**EXERCISE BRIEF:**
Locate each line below that includes "logo" and reproduce it.

=== MATERIAL TO PROCESS ===

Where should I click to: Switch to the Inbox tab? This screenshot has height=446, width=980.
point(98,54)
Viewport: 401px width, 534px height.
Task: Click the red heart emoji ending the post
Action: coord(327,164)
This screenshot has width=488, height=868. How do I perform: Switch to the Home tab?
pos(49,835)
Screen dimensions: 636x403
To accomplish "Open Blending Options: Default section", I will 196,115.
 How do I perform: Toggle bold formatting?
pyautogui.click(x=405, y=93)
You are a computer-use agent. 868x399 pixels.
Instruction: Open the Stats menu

===
=== MATERIAL TO PROCESS ===

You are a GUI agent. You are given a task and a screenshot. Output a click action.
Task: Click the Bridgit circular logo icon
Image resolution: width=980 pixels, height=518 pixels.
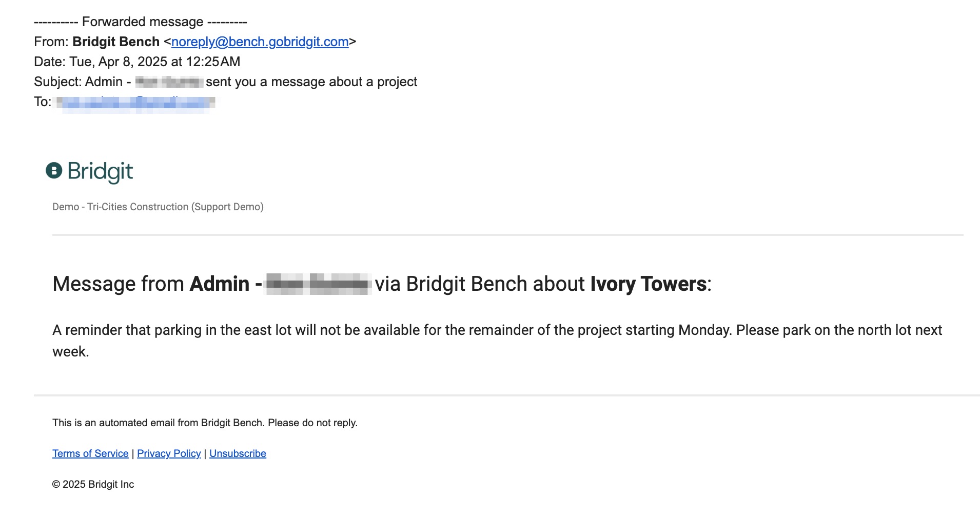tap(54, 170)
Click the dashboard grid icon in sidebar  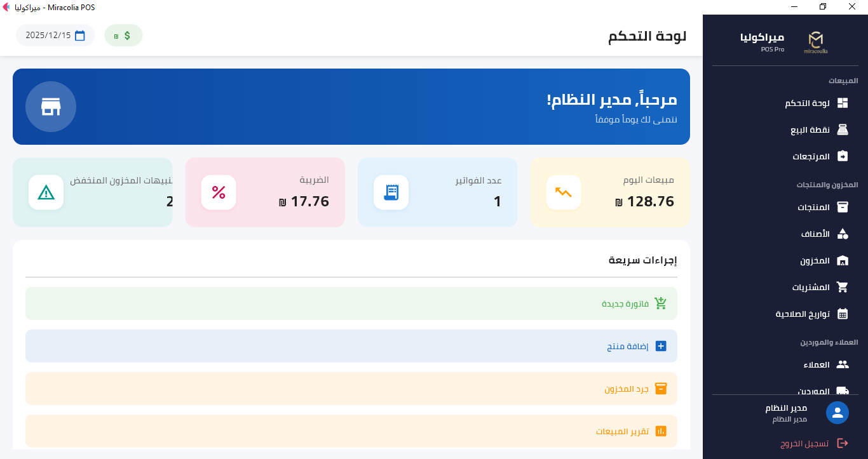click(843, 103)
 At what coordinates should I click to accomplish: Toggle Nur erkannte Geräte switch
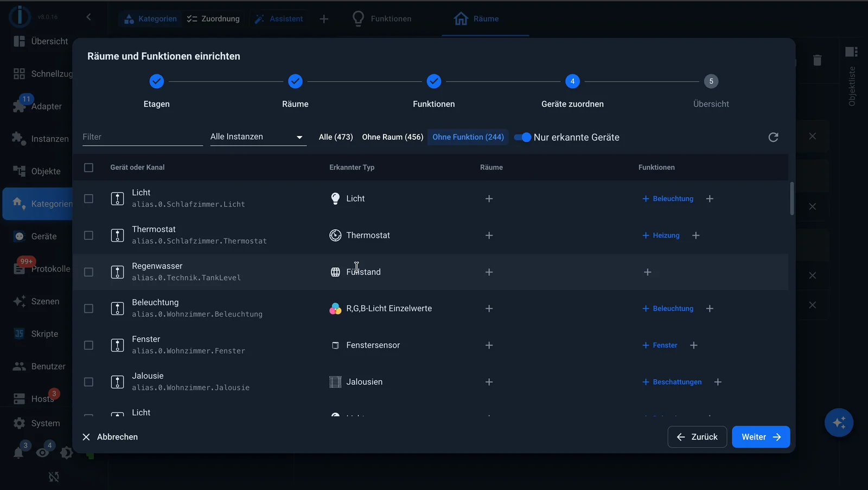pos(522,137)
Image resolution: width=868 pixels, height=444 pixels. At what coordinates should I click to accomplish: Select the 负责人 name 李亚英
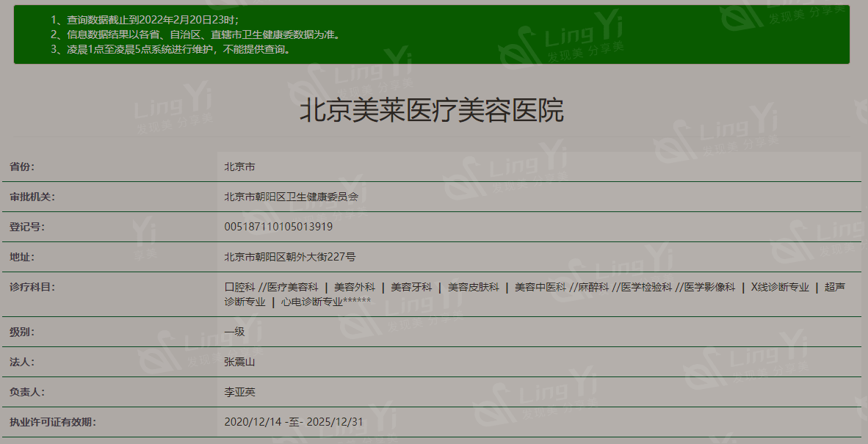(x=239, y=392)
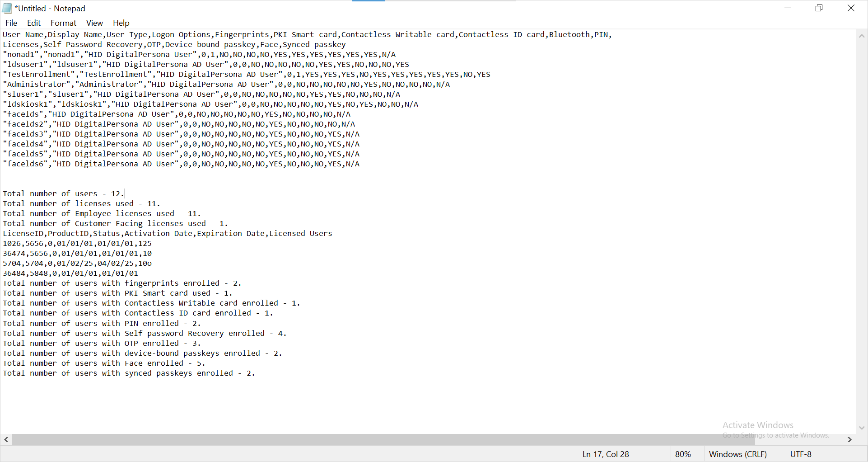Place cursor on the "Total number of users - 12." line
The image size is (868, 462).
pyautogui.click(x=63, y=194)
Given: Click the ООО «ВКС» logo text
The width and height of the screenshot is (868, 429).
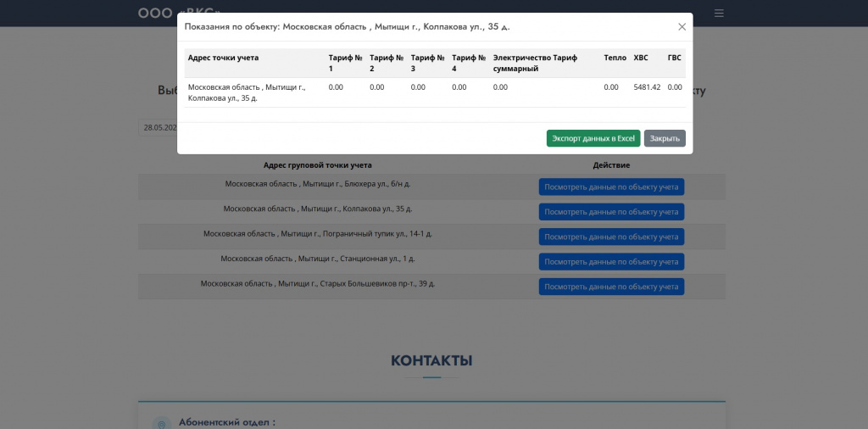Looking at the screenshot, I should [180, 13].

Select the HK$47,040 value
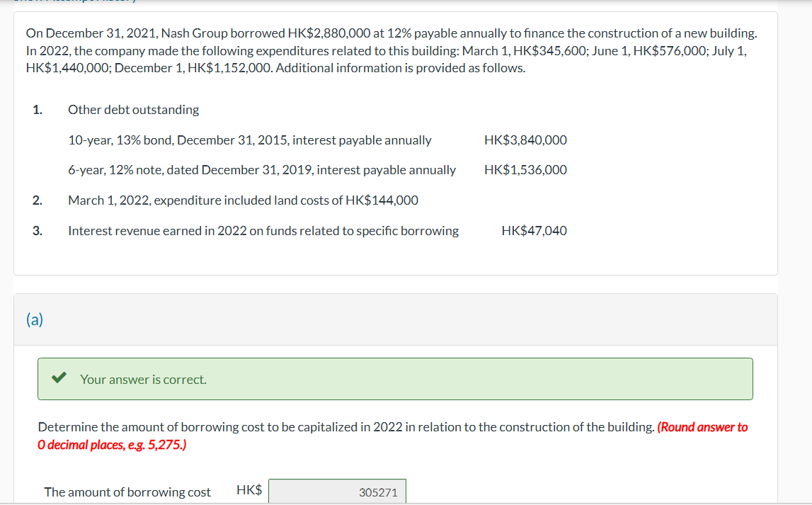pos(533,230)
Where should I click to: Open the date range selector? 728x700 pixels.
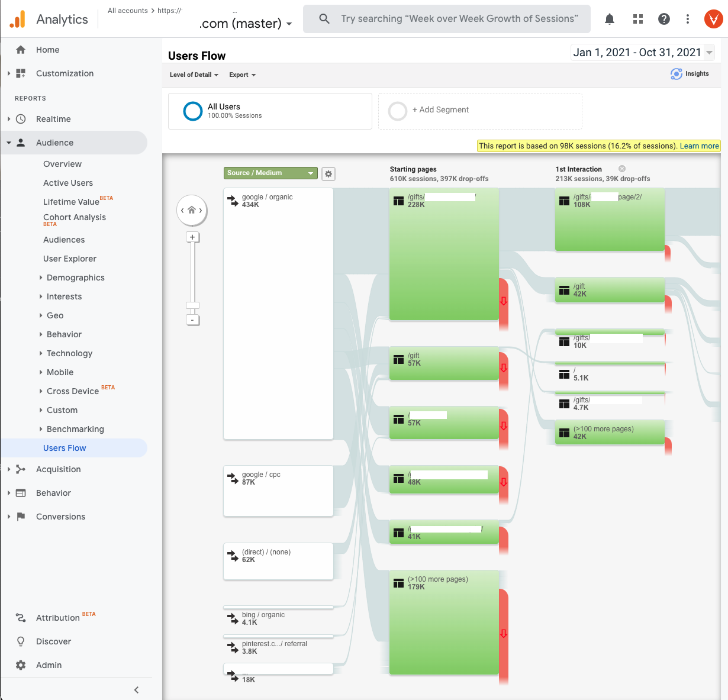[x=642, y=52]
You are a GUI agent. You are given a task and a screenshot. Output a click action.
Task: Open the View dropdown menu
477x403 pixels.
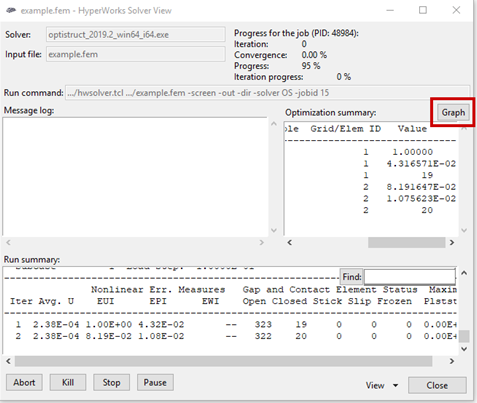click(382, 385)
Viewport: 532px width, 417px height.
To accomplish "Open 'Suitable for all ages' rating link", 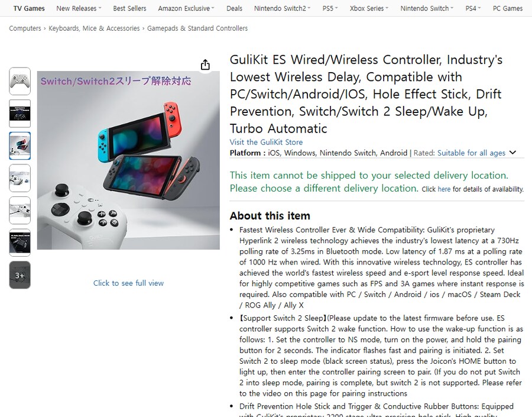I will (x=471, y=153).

===
=== MATERIAL TO PROCESS ===

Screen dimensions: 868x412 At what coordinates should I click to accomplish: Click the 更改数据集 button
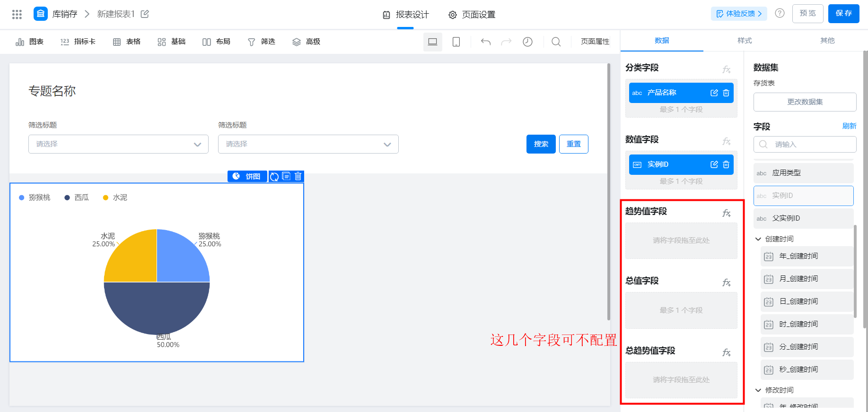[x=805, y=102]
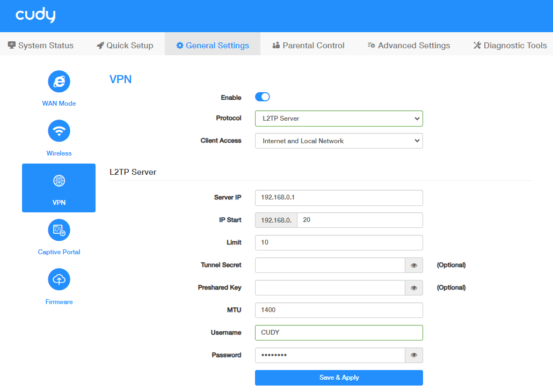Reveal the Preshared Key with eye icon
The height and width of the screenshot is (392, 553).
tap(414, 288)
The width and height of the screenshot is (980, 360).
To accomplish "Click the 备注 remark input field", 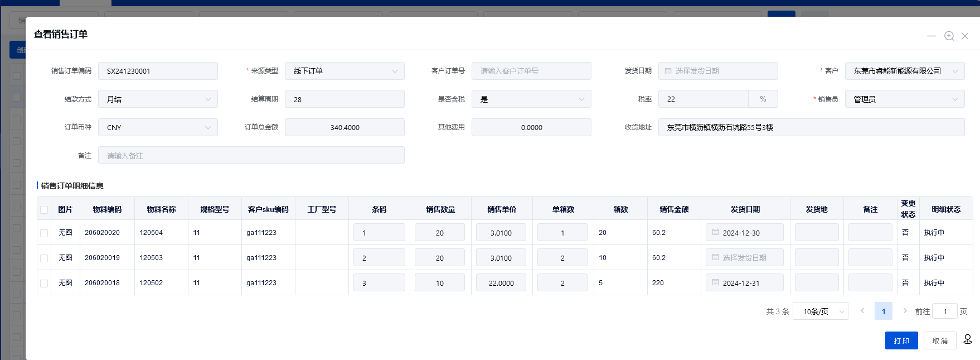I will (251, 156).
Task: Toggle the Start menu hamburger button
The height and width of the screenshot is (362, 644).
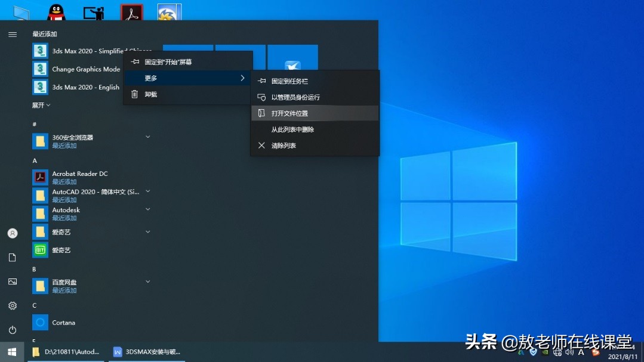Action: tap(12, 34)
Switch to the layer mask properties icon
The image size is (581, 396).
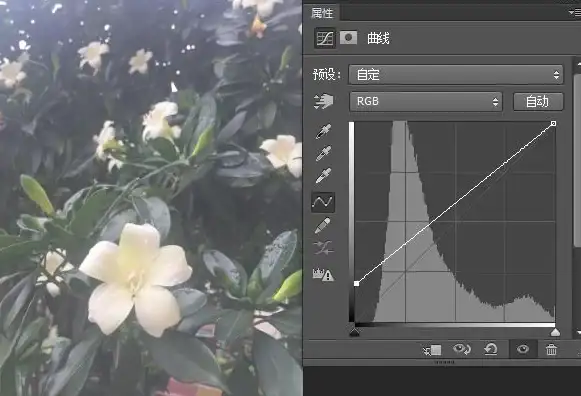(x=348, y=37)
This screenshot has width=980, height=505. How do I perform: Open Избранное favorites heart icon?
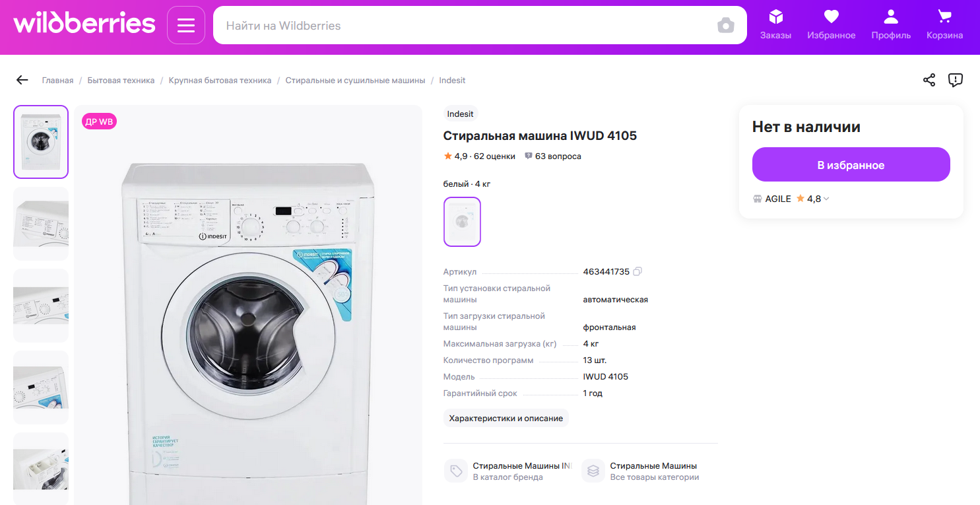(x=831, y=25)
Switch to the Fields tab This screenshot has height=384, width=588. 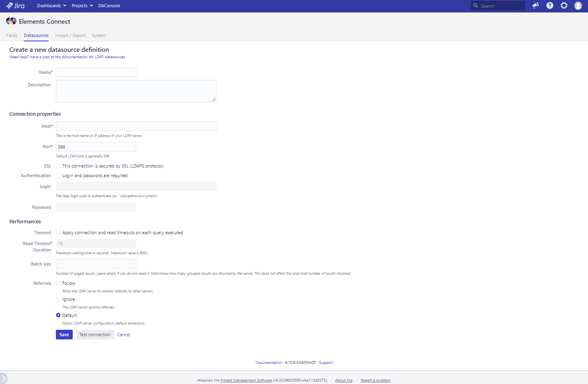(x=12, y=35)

===

**ANSWER FOR THIS EXERCISE:**
Task: Click the Bridgit circular logo icon
Given: Click the ООО «ВКС» logo text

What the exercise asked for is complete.